If you think the bond market is going nuts now, just wait till next year.

So say economists at Morgan Stanley. They raised their interest rate forecasts Tuesday, saying the tax deal moving through Congress should goose growth and raise demand for funds. They downplayed the widely bemoaned impact on the bloated federal budget, saying the recent surge in government bond yields isn’t a sign of acute concern over U.S. solvency.



This again?

But there is no free lunch, and in the bank’s view the tab to be paid on the stimulus deal could arrive as a disruptive shoving match over the fast approaching U.S. debt ceiling. If President Obama is to play Bill Clinton by tacking to the center with a big tax cut, who is to stop John Boehner from making like Newt Gingrich?

“Adoption of the tax bill will likely lead to a slightly earlier-than-anticipated need to hike the debt ceiling,” Morgan Stanley economists David Greenlaw and Richard Berner write. “This appears to be setting up as a real political donnybrook that could trigger significant market disruptions.”

That’s quite a comment because you’d swear looking at the bond market rout of the past six weeks that we are already seeing some.
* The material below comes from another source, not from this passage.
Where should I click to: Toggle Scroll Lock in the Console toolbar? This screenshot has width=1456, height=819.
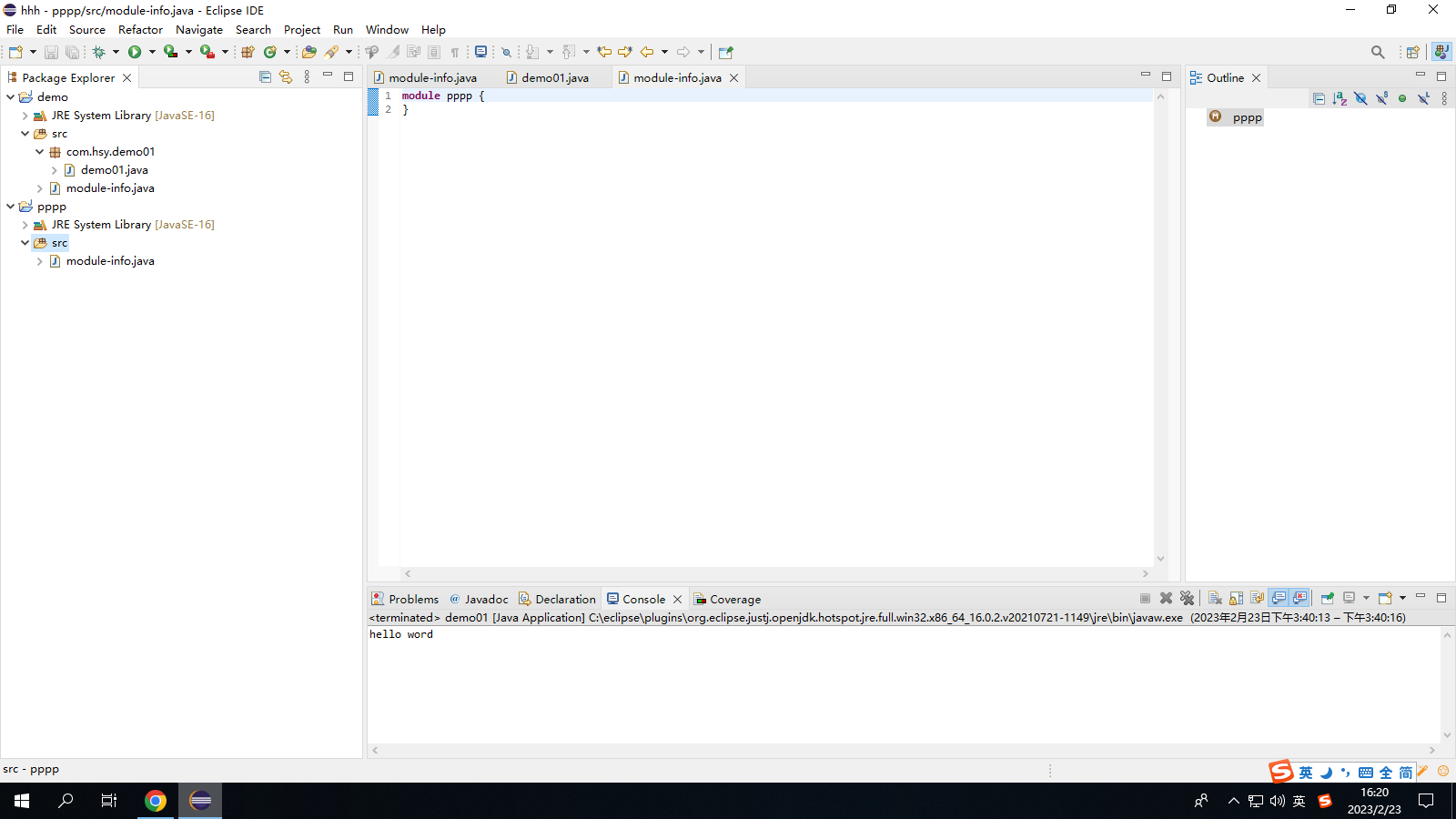point(1235,598)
The yield on the 10-year Treasury hit 3.49% after the latest round of selling Tuesday afternoon, following some more downbeat comments from the Federal Reserve.

That’s almost a full point above its level the day after the Fed announced the launch of its second round of bond buying, known as quantitative easing or QE2. That means those who bought at the post-QE2 yield lows have already surrendered two years’ worth of the anemic income stream these low-yielding bonds provide.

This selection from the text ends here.